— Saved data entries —

• • • • • • •

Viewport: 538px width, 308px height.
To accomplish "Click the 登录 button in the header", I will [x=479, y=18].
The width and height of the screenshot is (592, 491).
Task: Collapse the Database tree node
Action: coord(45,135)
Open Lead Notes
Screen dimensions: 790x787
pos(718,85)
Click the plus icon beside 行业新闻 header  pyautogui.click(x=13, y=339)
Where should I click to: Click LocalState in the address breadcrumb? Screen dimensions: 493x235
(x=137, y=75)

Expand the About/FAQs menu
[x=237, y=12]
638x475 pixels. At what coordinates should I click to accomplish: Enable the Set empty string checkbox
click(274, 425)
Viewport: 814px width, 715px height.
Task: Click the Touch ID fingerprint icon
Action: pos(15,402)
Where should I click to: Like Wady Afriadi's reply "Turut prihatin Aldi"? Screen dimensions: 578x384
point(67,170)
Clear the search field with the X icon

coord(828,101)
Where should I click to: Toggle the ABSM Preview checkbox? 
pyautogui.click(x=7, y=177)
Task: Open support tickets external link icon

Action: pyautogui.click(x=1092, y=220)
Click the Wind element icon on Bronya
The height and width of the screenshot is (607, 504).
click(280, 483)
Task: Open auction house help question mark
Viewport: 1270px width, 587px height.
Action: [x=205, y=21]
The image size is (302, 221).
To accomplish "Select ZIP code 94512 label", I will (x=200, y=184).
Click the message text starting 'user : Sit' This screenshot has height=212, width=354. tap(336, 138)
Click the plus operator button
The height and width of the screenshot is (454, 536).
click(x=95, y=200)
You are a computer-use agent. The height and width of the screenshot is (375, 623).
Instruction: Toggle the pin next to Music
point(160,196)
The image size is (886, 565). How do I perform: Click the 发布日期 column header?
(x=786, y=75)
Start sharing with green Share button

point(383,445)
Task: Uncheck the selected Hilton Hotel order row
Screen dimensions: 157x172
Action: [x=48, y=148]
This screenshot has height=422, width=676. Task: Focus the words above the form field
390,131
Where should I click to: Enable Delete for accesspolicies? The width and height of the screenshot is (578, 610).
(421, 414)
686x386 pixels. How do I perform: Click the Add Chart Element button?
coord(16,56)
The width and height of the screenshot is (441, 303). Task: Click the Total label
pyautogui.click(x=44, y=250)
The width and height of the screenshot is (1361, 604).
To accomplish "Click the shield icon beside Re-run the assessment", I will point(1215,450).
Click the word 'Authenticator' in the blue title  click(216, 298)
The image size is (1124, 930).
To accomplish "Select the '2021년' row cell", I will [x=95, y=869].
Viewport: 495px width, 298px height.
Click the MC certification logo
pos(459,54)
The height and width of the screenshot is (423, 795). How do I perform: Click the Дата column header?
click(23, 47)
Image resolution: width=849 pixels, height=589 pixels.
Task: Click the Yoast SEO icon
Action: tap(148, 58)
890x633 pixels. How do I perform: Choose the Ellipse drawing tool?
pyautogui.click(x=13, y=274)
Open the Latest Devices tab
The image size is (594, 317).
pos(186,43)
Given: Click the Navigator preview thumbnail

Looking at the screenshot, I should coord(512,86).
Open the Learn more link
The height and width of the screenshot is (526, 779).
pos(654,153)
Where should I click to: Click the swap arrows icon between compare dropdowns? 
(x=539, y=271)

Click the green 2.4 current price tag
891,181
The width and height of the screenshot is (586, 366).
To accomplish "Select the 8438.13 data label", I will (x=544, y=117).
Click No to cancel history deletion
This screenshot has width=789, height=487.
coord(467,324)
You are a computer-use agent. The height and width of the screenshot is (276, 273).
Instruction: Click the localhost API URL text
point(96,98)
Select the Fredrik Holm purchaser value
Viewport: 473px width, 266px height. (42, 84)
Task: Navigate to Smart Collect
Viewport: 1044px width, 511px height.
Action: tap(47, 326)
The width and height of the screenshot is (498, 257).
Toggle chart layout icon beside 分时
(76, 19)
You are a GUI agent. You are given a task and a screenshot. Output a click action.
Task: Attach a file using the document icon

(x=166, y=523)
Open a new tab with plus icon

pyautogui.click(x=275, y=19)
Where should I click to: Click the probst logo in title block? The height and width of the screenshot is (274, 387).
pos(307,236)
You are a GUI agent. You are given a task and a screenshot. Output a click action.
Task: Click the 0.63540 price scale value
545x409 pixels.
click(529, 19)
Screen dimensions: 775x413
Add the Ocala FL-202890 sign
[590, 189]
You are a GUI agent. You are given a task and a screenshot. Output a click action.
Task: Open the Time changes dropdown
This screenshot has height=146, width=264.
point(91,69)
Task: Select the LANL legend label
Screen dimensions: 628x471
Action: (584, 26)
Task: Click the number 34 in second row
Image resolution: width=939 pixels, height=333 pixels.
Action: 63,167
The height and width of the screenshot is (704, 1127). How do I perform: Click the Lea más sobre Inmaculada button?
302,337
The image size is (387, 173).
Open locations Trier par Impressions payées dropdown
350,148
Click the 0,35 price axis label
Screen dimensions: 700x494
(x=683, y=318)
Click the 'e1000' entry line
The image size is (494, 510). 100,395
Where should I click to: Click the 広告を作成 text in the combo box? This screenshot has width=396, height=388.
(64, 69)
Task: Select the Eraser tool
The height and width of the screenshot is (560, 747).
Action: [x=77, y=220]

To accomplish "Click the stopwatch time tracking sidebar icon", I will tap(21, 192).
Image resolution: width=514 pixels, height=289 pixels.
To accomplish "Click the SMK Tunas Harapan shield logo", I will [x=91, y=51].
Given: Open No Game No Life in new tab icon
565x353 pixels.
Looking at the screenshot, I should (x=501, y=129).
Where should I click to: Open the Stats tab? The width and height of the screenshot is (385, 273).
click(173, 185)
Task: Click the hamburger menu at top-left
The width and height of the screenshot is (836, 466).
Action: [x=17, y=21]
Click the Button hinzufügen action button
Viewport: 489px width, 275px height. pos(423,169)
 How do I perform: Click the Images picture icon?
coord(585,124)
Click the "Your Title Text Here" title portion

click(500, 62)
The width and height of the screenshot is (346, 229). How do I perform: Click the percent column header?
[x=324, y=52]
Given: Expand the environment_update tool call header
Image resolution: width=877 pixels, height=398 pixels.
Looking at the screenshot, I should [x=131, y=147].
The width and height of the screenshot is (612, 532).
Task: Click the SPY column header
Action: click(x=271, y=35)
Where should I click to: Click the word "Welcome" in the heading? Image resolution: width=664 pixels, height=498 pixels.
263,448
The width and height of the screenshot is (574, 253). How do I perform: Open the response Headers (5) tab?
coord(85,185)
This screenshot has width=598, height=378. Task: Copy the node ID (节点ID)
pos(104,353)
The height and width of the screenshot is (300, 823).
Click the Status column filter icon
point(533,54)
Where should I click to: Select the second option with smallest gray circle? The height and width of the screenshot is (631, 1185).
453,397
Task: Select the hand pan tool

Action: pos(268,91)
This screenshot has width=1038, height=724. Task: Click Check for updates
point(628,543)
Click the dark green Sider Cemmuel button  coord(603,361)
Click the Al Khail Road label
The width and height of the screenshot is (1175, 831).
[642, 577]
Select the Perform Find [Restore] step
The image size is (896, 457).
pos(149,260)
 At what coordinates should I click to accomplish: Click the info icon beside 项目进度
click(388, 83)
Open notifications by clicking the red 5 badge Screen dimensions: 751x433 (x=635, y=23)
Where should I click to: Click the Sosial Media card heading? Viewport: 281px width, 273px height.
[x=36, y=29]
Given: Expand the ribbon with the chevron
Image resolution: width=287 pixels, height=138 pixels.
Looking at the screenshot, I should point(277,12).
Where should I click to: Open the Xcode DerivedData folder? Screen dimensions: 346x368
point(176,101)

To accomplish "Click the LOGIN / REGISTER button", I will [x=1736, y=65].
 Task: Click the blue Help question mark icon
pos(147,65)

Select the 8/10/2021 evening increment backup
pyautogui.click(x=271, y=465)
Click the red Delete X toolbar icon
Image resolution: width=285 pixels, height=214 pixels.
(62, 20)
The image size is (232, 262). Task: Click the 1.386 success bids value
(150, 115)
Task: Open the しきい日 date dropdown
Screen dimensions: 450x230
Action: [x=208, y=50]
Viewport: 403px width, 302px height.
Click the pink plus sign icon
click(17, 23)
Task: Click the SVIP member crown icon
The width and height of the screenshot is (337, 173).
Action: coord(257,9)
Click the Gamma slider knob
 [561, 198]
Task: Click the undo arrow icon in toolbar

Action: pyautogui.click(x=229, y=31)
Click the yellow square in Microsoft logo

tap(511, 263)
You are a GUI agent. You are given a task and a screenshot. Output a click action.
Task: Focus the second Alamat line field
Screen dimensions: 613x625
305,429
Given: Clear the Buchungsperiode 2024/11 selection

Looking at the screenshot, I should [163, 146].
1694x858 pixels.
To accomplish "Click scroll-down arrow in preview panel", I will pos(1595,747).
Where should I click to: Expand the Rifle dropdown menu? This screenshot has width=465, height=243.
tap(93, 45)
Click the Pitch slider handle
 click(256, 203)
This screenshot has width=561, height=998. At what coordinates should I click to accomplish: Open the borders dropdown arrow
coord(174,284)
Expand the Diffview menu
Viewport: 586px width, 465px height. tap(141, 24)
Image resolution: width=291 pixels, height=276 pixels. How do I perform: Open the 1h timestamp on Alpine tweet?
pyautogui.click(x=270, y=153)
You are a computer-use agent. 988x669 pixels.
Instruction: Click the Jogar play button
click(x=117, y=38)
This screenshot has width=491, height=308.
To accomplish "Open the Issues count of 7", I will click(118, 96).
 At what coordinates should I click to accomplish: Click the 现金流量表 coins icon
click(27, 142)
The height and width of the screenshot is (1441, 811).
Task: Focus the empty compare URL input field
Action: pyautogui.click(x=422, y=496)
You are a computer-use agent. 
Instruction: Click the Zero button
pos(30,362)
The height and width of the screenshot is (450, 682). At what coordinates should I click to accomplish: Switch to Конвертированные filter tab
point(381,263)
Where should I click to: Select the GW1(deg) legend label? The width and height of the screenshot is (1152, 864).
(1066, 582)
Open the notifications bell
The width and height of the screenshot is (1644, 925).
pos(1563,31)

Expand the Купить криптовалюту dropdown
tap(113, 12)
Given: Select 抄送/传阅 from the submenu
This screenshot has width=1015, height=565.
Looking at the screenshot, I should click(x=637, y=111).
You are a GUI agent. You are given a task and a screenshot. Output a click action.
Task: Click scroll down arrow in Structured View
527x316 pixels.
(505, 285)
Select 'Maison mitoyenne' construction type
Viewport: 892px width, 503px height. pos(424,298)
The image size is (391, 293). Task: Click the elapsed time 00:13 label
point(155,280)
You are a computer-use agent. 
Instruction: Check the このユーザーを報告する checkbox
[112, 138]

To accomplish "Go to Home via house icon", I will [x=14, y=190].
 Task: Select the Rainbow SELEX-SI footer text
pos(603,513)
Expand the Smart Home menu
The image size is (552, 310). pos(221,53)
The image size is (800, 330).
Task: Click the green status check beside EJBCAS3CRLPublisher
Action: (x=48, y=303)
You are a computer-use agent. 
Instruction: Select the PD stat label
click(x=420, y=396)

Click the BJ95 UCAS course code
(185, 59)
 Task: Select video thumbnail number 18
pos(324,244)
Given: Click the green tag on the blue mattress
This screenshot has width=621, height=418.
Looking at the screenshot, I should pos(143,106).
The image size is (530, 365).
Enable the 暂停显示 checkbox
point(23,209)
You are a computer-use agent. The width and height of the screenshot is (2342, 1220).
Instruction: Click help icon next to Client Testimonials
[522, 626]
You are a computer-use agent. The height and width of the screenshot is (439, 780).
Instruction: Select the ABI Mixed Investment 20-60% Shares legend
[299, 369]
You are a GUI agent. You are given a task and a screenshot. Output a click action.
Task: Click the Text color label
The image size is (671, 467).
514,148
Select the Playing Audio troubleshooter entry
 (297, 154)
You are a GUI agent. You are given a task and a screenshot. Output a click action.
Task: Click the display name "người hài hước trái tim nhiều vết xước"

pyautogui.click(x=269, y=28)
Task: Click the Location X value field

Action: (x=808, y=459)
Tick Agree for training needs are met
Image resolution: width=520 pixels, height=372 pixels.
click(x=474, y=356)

• • • • • • •

Starting at the line that contains "Select the Playing Audio troubleshooter entry", copy each line through the last one in the records, exactly, and output nothing else.

Select the Playing Audio troubleshooter entry
 (297, 154)
You are a GUI agent. You are given a task and a screenshot. Output a click action.
Task: Click the display name "người hài hước trái tim nhiều vết xước"

pyautogui.click(x=269, y=28)
Task: Click the Location X value field

Action: (x=808, y=459)
Tick Agree for training needs are met
Image resolution: width=520 pixels, height=372 pixels.
click(x=474, y=356)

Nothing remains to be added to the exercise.